Ruhlen presents the following roots for Eurasiatic: kʷi (who?), mi (what?), pälä (two), akʷā (water), tik (one or finger), konV (arm 1), bhāghu(s) (arm 2), bük(ä) (bend or knee), punče (hair), p'ut'V (vagina or vulva), snā (smell or nose), kamu (seize or squeeze), and parV (the verb to fly). Other such proposed words include the Indo-European *tu 'you', hypothized proto-Altaic *ti 'you' and turi 'you' in proto-Chukchi-Kamchatkan.

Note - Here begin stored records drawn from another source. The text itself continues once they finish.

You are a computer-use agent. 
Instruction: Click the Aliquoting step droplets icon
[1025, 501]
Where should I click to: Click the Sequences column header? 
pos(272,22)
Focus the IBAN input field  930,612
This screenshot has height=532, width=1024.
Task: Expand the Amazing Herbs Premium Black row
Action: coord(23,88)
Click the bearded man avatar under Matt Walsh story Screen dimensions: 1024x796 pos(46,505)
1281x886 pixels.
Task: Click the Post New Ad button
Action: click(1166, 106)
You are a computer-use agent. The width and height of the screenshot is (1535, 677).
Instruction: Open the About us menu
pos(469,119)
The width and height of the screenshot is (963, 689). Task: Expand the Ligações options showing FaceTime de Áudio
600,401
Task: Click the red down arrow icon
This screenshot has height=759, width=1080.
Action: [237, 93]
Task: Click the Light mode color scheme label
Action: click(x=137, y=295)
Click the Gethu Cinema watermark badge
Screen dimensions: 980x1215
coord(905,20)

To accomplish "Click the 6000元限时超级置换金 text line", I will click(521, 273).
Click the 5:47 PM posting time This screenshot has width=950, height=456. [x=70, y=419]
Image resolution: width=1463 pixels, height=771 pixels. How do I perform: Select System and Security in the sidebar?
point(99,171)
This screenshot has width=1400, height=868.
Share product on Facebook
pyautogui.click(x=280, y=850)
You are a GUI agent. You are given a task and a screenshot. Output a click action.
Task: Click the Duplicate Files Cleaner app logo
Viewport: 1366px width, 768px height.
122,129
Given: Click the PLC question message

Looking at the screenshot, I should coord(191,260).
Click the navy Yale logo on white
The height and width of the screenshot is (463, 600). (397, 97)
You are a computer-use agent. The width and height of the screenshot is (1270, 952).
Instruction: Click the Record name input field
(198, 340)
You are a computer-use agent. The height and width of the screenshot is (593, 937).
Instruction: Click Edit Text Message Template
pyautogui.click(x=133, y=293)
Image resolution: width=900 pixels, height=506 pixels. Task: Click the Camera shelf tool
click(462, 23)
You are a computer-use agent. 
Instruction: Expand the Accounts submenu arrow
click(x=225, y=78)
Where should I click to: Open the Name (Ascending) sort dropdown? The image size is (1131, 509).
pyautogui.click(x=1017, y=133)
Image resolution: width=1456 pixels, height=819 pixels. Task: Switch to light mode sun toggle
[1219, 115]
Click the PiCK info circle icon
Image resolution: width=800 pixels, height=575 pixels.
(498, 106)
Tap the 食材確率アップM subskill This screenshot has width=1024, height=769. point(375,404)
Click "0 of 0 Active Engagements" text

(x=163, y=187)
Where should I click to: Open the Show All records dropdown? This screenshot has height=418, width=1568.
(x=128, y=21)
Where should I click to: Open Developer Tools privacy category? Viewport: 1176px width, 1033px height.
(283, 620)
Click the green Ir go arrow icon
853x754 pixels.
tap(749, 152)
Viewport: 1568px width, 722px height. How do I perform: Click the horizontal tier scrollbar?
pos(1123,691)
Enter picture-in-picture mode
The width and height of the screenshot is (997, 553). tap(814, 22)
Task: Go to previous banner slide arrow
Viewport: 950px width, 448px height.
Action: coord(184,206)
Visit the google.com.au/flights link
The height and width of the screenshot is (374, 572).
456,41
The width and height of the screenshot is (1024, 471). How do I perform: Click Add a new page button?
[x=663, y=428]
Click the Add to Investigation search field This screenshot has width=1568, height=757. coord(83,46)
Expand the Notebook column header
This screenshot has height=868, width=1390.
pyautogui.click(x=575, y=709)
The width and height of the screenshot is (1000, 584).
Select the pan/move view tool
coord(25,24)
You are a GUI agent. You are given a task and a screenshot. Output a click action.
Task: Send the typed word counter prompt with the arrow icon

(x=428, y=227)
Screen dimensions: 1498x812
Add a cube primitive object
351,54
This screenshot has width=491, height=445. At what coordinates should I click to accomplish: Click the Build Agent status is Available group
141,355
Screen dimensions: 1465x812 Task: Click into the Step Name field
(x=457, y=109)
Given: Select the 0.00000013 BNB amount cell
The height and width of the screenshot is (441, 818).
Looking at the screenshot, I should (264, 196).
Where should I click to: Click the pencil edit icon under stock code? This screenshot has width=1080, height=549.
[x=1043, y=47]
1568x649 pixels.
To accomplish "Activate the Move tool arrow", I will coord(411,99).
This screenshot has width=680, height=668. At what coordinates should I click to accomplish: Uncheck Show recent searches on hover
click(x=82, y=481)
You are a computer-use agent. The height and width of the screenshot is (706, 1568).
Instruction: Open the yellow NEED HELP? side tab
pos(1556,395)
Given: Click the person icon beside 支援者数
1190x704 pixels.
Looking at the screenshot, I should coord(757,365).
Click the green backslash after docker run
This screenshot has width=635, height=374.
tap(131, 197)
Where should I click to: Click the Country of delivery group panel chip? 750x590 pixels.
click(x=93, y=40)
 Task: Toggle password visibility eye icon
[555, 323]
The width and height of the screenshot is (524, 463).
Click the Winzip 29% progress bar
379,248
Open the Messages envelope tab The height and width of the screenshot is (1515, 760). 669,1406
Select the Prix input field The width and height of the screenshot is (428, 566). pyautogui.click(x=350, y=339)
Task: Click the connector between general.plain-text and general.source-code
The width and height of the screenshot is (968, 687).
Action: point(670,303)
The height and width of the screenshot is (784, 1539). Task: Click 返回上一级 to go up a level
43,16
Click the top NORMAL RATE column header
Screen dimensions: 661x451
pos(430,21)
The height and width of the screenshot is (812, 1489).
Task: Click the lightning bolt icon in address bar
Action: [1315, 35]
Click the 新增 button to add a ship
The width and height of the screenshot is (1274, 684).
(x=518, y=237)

In 1994 Merritt Ruhlen claimed Eurasiatic is supported by the existence of a grammatical pattern "whereby plurals of nouns are formed by suffixing -t to the noun root ... whereas duals of nouns are formed by suffixing -k." Rasmus Rask noted this grammatical pattern in the groups now called Uralic and Eskimo–Aleut as early as 1818, but it can also be found in Tungusic, Nivkh (also called Gilyak) and Chukchi–Kamchatkan—all of which Greenberg placed in Eurasiatic. According to Ruhlen, this pattern is not found in language families or languages outside Eurasiatic.

The existence of a Dené–Caucasian family is disputed or rejected by most linguists, including Lyle Campbell, Ives Goddard, and Larry Trask.

The last common ancestor of Eurasiatic was estimated by phylogenetic analysis of ultraconserved words at roughly 15,000 years old, suggesting that these languages spread from a "refuge" area at the Last Glacial Maximum.